* _What the task asks_: When the line containing "Task: Open the CryptoQuant.com display name" is reached, include it and end there; set down verbatim every line before it, starting at the top of the records.

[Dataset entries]
--

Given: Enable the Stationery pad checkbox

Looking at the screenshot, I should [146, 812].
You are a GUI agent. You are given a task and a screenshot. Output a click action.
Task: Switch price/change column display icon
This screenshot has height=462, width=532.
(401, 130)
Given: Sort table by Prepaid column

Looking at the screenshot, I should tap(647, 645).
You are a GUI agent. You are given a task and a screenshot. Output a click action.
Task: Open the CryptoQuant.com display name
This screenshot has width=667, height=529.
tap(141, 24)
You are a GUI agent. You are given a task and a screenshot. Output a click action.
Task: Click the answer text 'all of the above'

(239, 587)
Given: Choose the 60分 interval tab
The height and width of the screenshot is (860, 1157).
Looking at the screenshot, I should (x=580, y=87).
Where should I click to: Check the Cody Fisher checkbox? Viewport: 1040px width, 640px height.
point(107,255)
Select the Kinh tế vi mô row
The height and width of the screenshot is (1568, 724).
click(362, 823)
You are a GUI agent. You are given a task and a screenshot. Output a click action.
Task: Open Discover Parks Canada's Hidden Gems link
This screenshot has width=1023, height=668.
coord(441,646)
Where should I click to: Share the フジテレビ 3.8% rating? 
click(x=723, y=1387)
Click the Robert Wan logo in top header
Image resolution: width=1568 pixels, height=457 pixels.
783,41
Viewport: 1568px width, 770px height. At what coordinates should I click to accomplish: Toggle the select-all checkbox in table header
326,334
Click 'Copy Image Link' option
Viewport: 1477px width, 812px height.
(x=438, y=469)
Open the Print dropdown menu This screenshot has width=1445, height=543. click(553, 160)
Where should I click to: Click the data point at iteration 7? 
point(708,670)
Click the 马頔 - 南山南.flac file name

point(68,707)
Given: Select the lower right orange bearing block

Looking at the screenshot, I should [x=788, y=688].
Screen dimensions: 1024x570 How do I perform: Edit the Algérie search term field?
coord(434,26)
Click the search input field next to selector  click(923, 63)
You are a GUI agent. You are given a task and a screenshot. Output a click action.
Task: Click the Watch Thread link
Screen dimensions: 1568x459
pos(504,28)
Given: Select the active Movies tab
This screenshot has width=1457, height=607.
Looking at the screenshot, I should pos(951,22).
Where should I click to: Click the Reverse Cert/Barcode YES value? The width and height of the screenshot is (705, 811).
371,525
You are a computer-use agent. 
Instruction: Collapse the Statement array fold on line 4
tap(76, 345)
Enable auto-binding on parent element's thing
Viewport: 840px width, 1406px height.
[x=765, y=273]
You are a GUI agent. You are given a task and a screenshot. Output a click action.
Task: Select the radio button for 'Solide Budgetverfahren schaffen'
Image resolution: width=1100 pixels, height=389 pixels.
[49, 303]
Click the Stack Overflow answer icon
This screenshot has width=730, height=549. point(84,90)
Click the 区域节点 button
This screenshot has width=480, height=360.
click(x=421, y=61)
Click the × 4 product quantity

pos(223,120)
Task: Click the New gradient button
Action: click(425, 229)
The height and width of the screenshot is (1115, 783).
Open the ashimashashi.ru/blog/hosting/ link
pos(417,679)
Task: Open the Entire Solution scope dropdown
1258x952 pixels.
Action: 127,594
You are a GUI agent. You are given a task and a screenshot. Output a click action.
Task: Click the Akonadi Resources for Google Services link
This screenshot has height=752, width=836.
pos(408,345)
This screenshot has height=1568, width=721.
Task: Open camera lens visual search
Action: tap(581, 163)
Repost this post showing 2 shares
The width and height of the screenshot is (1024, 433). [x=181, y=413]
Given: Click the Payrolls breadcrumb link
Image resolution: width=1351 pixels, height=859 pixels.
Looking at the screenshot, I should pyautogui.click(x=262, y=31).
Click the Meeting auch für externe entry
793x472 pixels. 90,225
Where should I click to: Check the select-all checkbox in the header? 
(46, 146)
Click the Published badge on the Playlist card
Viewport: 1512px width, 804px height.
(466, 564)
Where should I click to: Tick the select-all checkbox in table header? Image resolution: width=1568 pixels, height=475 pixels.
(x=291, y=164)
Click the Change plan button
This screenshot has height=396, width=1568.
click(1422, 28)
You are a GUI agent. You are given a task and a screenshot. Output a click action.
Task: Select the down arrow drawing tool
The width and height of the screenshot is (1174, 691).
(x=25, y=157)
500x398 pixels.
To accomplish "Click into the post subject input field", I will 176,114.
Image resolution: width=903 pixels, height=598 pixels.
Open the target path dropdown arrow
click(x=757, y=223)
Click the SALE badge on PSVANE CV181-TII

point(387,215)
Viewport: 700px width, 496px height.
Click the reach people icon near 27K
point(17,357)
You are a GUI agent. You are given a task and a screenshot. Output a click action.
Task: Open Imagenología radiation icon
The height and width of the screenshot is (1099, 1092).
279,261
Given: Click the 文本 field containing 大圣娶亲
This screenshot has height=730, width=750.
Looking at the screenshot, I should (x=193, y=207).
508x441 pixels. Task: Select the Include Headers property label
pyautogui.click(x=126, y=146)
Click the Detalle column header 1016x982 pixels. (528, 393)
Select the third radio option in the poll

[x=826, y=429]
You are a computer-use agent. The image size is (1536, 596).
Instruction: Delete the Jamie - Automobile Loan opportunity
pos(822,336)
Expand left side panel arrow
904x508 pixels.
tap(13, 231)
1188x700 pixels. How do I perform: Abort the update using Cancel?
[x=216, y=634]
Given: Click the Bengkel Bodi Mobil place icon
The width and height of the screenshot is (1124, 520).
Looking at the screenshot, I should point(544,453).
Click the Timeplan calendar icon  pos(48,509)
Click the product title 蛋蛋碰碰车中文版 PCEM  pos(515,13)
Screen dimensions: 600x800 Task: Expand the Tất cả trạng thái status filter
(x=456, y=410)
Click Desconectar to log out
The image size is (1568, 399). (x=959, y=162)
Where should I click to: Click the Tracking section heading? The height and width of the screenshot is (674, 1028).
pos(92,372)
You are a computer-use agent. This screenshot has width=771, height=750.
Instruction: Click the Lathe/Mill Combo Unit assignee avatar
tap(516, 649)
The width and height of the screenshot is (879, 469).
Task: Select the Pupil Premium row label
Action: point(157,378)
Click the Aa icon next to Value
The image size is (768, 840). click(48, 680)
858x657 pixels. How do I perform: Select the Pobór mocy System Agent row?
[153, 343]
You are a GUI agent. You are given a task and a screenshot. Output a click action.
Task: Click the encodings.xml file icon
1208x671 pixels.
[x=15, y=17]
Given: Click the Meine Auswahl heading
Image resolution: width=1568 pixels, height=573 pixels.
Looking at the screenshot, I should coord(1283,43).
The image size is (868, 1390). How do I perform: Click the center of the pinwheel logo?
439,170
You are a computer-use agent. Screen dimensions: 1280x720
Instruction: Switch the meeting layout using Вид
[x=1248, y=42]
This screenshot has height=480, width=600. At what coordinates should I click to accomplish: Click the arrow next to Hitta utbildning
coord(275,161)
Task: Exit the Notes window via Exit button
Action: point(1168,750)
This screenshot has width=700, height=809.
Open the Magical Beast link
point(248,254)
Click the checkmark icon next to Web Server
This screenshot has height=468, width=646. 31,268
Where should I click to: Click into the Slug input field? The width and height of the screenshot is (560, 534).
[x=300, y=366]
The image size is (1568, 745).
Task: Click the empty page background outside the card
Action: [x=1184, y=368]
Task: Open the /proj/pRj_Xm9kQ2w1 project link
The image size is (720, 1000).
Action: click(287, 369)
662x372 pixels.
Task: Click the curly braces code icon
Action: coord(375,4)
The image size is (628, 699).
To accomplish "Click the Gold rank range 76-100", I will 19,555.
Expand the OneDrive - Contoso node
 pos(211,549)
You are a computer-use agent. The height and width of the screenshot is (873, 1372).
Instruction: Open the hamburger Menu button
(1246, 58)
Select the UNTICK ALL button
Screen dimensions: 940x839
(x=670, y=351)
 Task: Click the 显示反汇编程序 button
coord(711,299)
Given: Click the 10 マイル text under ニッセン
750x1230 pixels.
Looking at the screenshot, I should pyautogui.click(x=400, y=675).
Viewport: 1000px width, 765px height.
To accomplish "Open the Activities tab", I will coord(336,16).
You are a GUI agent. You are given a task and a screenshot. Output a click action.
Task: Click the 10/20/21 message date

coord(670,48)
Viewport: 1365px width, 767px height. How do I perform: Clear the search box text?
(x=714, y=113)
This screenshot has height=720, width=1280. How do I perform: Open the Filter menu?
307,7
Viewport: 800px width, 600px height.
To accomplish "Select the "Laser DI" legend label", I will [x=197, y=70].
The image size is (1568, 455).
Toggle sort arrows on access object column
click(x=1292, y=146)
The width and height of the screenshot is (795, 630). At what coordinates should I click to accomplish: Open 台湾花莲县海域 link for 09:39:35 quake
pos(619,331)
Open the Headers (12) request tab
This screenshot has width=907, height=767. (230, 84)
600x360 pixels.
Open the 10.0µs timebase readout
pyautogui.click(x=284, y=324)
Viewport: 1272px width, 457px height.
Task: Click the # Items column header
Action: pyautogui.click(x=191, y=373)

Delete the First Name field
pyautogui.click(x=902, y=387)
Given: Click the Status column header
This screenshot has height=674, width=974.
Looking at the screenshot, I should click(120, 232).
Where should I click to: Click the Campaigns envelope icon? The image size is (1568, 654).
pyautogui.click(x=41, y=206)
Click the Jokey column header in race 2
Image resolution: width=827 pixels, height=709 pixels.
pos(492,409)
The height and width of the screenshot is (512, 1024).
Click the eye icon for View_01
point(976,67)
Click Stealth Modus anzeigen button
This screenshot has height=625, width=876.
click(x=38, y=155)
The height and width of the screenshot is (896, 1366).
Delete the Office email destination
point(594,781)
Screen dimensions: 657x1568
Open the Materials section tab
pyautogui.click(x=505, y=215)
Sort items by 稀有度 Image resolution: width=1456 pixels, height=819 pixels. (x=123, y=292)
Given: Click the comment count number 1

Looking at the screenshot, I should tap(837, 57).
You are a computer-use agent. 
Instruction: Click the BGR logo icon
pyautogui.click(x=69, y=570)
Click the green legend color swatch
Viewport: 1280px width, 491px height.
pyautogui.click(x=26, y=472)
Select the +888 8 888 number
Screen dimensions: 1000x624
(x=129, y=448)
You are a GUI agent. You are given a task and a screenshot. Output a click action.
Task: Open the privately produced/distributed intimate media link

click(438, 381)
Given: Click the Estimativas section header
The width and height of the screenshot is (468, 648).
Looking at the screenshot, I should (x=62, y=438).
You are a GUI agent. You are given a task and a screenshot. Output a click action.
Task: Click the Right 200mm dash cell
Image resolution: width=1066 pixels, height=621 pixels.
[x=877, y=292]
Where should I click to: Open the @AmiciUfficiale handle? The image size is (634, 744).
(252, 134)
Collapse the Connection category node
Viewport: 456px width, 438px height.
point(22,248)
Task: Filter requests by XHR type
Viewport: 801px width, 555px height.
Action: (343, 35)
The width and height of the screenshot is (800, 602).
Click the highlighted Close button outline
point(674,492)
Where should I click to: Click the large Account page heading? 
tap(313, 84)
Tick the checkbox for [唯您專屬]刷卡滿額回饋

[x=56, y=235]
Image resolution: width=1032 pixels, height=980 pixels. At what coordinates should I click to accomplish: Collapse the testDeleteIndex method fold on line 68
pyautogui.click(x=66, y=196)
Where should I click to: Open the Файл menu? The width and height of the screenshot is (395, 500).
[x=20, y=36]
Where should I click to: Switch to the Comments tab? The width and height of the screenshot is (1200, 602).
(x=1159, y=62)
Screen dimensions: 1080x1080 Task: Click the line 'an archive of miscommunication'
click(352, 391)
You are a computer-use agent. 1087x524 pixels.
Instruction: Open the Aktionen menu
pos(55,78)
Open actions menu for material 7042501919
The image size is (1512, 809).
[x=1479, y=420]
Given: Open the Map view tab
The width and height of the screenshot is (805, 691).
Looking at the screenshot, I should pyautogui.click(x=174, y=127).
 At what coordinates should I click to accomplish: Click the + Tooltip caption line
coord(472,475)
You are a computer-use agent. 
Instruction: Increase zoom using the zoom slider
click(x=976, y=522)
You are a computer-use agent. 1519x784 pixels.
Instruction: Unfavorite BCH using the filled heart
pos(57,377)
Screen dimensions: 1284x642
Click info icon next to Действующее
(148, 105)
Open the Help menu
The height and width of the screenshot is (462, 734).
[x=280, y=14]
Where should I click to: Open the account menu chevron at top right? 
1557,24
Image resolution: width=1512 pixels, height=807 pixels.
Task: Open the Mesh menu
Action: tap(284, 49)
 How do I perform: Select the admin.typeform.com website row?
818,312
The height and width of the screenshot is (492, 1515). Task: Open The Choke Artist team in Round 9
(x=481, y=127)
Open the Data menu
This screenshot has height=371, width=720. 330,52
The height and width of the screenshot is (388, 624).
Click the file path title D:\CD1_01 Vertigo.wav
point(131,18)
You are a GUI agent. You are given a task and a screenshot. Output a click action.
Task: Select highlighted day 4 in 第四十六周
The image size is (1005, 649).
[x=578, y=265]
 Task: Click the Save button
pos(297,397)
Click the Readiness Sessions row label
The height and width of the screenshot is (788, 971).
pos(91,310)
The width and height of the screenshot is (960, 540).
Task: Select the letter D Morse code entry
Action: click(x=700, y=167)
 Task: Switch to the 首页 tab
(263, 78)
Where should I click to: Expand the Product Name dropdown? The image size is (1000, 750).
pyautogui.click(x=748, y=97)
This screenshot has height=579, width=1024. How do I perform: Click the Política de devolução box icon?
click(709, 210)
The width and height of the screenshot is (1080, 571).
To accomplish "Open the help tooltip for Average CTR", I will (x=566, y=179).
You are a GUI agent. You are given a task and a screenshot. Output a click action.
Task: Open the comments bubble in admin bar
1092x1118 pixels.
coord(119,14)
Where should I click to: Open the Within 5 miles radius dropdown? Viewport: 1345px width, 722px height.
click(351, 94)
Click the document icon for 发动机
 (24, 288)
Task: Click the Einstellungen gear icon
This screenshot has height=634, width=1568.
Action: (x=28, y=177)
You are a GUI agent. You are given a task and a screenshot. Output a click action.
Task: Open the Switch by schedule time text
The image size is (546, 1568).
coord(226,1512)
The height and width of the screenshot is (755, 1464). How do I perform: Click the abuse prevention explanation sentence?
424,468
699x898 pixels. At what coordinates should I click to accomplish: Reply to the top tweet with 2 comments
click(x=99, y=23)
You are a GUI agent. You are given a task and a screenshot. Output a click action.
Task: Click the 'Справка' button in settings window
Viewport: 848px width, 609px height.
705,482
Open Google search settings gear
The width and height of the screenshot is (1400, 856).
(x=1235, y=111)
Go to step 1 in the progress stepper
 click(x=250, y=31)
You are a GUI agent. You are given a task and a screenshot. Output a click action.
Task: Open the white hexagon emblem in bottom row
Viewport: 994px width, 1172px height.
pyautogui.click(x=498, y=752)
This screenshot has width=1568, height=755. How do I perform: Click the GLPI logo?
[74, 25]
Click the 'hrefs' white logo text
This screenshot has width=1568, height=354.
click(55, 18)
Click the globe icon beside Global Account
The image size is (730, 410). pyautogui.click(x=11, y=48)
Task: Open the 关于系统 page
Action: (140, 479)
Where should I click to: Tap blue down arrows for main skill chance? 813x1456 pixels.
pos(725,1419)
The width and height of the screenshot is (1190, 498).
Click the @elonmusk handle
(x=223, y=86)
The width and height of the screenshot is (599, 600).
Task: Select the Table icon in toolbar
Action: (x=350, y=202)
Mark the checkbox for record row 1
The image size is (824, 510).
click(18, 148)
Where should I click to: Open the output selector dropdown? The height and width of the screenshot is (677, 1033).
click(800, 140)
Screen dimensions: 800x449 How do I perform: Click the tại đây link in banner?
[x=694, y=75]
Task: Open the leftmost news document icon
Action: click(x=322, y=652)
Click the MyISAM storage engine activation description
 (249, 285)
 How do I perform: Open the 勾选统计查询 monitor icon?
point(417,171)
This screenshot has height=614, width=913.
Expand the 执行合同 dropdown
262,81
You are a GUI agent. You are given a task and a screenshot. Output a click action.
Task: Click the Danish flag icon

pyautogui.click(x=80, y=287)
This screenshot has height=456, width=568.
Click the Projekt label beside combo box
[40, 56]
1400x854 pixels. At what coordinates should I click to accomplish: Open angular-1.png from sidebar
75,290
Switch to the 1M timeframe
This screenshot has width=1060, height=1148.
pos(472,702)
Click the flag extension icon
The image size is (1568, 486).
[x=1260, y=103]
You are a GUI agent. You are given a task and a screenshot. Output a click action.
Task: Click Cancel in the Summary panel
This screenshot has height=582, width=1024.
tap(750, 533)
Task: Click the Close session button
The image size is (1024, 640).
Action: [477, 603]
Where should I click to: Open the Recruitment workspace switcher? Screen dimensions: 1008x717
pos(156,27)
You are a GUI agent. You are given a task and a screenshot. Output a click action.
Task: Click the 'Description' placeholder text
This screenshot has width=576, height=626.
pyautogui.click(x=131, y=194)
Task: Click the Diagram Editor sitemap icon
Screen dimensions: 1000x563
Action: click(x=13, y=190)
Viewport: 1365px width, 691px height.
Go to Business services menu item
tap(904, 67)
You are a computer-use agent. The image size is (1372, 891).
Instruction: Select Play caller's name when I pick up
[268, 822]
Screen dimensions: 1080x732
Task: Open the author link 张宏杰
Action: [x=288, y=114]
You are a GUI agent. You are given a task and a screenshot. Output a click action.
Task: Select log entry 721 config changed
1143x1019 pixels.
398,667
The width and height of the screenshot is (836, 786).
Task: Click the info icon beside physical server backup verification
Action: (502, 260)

--

* _Written reply_:
Given: Enable the Stationery pad checkbox

Looking at the screenshot, I should [146, 812].
You are a GUI agent. You are given a task and a screenshot. Output a click action.
Task: Switch price/change column display icon
This screenshot has height=462, width=532.
(401, 130)
Given: Sort table by Prepaid column

Looking at the screenshot, I should tap(647, 645).
You are a GUI agent. You are given a task and a screenshot. Output a click action.
Task: Open the CryptoQuant.com display name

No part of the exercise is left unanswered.